Tropical forests aren't the carbon sponges they once were.
In a role reversal, today's jungles lose more carbon to the atmosphere each year than they soak up, according to a study published Thursday in Science. The carbon released by these forested areas amounts to 425 million metric tons per year, which is more than all the emissions from U.S. cars and trucks combined.
But, the researchers said there is still time to reverse these trends.
"We actually have a lot of room to improve this," said Alessandro Baccini, a forest ecologist at the Woods Hole Research Center, who co-led study. "The old story of 'planting trees and stop chopping them down' is exactly what needs to happen long term."
For this study, Baccini and his fellow forest ecologist Wayne Walker strapped on their backpacks, laced up their hiking boots and trudged through forests in 22 countries across three continents. They were on a mission to measure the dry weight, or biomass, of the world's tropical forests.
Biomass, as it turns out, is directly related to forests' ability to absorb carbon, reduce global warming and prevent climate change. Unlike cars, which are a one-way source of carbon to the atmosphere, plants both absorb carbon and release it.
Tropical forests were known for soaking up excess carbon dioxide from the atmosphere. The bigger the forest, the more it can hold, but every sponge has a limit as to how much it can store. Plus, thinning forests begin to release carbon into the atmosphere, as the fallen and dead trees decompose.
Tromping deep into thick forests on tough terrain, the team collected tree height and diameter data and used it to calculate biomass. Unlike past studies that examined single factors like deforestation, the researchers wanted to estimate harder-to-measure changes, such as small-scale tree loss through drought or rising temperatures. These changes lead to thinner forests with more dead trees.

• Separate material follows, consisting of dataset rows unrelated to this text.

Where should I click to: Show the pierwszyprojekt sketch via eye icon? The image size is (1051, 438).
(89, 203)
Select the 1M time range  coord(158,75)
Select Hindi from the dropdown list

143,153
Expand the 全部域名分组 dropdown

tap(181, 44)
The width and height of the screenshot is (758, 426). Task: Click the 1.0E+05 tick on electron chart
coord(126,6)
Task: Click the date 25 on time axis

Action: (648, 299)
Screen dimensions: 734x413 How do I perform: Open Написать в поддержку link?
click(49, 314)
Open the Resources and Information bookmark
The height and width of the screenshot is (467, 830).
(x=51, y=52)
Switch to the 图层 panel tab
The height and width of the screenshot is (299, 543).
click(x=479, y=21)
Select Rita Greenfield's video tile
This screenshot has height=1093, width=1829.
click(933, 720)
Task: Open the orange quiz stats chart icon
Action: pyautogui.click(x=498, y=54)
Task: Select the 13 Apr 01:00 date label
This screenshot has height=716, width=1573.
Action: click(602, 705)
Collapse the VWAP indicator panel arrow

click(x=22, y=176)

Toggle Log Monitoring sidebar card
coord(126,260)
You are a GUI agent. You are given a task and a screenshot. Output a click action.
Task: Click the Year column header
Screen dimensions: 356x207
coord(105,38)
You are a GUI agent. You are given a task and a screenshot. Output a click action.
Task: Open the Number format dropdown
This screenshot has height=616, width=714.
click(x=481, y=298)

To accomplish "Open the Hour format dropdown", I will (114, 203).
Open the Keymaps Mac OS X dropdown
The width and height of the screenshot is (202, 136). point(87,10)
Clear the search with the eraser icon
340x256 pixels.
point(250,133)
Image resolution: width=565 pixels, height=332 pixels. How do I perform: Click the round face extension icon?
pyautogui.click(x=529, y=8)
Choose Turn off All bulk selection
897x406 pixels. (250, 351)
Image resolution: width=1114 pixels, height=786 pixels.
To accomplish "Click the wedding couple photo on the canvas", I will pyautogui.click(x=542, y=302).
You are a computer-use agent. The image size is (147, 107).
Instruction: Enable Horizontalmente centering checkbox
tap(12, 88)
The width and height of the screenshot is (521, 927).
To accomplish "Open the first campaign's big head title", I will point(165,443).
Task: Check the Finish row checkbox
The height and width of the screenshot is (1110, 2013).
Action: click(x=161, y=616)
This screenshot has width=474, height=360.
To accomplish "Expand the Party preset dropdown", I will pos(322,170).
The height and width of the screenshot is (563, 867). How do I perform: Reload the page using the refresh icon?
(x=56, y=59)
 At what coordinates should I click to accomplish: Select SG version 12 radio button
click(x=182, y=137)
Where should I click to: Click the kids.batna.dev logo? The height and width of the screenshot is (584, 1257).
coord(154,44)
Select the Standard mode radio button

They developed a new approach that matched their biomass measurements on the ground with satellite imagery of the same location. Dead trees or a cleared field reflects and absorbs light differently than a living forest. So ultimately, they could build a statistical model that estimated the carbon loss of the entire tropical forests in South America, Africa and Asia.
The team found that the shrinking forests emit more carbon than they capture, reversing their longstanding role as carbon "sinks." According to Baccini, the small-scale tree loss added up quickly, amounting to almost 70 percent of the carbon loss for the entire tropics.
"That's obviously a problem, but it also presents us with a big opportunity," Walker said. Maintaining and restoring forests is straightforward and less formidable than tackling other drivers of climate change like fossil fuel use, he said.
The study's ability to map carbon sequestering hotspots could help policymakers focus resources on protecting areas that are most effective, said Nancy Harris, a forest resource manager at the World Resources Institute who wasn't involved in the study.
"Forests are basically the only technology we have at the moment to remove carbon from the atmosphere," Harris said. "We need to be taking advantage of that technology."
Harris, Baccini and Walker assert that protecting these tropical forests is essential to meeting the Paris agreement goals. Doing so could tip the scale and begin to stabilize the amount of carbon in the atmosphere.